Świątek nie wzięła udziału w tenisowej rywalizacji przez ponad miesiąc. Początkowo sądzono, że to wynik zmęczenia, jednak teraz wiadomo, że Polka była zawieszona do czasu wyjaśnienia sprawy domniemanego dopingu. Jej wykluczenie trwało od 12 września 2024 roku do 4 października, zanim złożyła odwołanie, opuszczając trzy turnieje. Po akceptacji miesięcznej dyskwalifikacji będzie mogła bez problemów pod koniec grudnia zacząć nowy sezon.
Niedozwolona substancja dostała się do organizmu Polki przez zażywanie środka z melatoniną, który miał ułatwić zasypianie zawodniczce, która bardzo często zmienia strefy czasowe i gra o różnych porach dnia. Sztab zawodniczki donosi, że trimetazydyna dostała się do preparatu wskutek zanieczyszczenia na etapie fabrycznej produkcji innego leku.
REKLAMA
28 listopada ITIA ogłosiła, że uznała argumentację Świątek. Argumenty Polki były poparte analizami, ekspertyzami i badaniami potwierdzonymi przez ekspertów oraz dodatkowe laboratorium, posiadające akredytację Światowej Agencji Antydopingowej (WADA), działające na zlecenie ITIA.
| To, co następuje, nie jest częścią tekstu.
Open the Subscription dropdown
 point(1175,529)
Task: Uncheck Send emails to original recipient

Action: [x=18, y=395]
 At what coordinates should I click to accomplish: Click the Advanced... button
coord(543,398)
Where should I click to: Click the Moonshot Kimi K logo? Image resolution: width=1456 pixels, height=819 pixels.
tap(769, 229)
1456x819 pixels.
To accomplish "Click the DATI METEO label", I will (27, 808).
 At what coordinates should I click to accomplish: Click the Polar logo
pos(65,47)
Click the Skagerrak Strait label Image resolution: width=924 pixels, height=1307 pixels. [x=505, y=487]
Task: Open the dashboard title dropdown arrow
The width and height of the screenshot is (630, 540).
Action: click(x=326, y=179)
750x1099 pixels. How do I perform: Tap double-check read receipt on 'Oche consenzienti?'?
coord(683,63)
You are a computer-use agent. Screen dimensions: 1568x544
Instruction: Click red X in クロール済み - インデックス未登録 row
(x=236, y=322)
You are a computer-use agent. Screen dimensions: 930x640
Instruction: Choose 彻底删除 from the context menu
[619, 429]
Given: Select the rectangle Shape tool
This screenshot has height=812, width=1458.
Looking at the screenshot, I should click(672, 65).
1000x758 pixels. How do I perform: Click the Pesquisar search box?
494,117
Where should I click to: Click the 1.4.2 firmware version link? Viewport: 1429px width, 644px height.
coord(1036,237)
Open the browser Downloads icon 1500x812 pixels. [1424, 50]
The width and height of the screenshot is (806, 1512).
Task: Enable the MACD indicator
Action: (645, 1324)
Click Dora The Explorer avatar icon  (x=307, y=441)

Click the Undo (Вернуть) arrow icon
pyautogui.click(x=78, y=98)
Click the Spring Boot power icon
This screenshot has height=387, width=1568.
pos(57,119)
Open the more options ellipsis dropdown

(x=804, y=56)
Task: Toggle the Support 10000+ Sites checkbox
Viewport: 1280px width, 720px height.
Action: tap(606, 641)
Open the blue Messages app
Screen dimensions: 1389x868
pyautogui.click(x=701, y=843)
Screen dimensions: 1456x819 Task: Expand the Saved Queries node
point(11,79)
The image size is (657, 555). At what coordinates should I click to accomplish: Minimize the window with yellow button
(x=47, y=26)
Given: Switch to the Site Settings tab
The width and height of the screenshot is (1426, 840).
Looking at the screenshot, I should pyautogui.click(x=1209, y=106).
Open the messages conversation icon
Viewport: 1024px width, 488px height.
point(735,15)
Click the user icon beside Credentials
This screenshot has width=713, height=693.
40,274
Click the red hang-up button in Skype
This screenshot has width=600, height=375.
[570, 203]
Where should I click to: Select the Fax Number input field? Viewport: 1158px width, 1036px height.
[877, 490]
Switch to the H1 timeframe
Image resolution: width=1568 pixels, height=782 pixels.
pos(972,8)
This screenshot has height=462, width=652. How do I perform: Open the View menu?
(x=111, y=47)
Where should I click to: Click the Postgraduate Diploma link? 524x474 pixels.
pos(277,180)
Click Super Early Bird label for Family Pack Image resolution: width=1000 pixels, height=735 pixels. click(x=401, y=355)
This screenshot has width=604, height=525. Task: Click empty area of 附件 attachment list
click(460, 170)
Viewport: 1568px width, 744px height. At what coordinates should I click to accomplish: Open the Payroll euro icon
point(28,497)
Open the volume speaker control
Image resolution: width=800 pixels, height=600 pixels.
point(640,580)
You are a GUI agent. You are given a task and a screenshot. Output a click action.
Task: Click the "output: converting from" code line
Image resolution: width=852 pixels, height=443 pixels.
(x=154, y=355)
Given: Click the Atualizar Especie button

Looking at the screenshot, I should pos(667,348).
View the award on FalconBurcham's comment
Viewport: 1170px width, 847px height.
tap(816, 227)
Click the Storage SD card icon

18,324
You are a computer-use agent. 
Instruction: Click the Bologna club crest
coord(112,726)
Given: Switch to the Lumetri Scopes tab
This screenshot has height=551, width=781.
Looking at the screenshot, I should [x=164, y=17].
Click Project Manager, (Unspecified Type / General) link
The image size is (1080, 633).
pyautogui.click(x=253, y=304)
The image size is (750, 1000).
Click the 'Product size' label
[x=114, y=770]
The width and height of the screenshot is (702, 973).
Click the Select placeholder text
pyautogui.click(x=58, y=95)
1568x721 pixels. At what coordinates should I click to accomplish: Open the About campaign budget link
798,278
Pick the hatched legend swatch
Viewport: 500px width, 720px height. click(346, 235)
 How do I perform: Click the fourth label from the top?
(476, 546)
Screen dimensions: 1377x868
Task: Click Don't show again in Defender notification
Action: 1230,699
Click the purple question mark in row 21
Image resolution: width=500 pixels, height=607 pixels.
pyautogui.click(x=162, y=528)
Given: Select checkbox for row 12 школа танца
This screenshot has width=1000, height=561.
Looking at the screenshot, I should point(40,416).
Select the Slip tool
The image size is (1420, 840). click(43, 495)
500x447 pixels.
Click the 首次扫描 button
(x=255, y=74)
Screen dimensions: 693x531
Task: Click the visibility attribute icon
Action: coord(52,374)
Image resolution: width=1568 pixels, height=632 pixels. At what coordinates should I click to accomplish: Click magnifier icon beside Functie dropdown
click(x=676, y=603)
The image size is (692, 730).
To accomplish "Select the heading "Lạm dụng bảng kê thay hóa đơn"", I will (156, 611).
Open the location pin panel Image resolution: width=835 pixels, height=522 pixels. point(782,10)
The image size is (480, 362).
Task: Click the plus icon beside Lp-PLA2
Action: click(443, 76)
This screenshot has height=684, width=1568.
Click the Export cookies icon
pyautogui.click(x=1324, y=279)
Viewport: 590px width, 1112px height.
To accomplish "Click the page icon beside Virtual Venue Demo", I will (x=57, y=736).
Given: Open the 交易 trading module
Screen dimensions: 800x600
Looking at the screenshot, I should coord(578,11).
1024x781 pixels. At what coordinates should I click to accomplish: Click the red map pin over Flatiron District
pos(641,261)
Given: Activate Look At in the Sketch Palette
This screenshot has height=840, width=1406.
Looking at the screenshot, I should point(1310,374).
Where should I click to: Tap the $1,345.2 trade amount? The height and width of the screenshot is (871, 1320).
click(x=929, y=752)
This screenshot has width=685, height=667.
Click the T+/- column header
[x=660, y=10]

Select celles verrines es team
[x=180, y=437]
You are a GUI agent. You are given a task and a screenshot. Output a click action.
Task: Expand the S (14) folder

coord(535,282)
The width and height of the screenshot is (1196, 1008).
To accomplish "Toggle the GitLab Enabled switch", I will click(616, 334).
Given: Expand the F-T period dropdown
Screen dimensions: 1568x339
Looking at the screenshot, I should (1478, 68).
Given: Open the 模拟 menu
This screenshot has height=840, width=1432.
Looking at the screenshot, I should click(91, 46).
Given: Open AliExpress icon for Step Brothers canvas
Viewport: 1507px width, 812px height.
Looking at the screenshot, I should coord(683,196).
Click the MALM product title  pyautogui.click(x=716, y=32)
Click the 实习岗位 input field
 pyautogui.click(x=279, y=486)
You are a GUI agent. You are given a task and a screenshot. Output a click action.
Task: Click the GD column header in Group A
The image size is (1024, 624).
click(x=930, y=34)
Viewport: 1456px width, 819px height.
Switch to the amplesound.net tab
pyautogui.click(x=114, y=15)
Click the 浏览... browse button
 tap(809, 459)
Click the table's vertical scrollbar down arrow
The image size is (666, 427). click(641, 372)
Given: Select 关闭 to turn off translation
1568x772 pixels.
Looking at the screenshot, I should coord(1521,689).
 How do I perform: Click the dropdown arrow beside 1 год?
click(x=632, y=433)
"To był najtrudniejszy czas w mojej dotychczasowej karierze. Niezasłużenie, bo nie zrobiłam nic złego. Niemniej wierzę, że sportowca poznaje się po tym, że potrafi podnieść się z sytuacji, na które nie ma wpływu, także poza kortem" – powiedziała Polka w oficjalnym, choć jednocześnie niezwykle emocjonalnym oświadczeniu.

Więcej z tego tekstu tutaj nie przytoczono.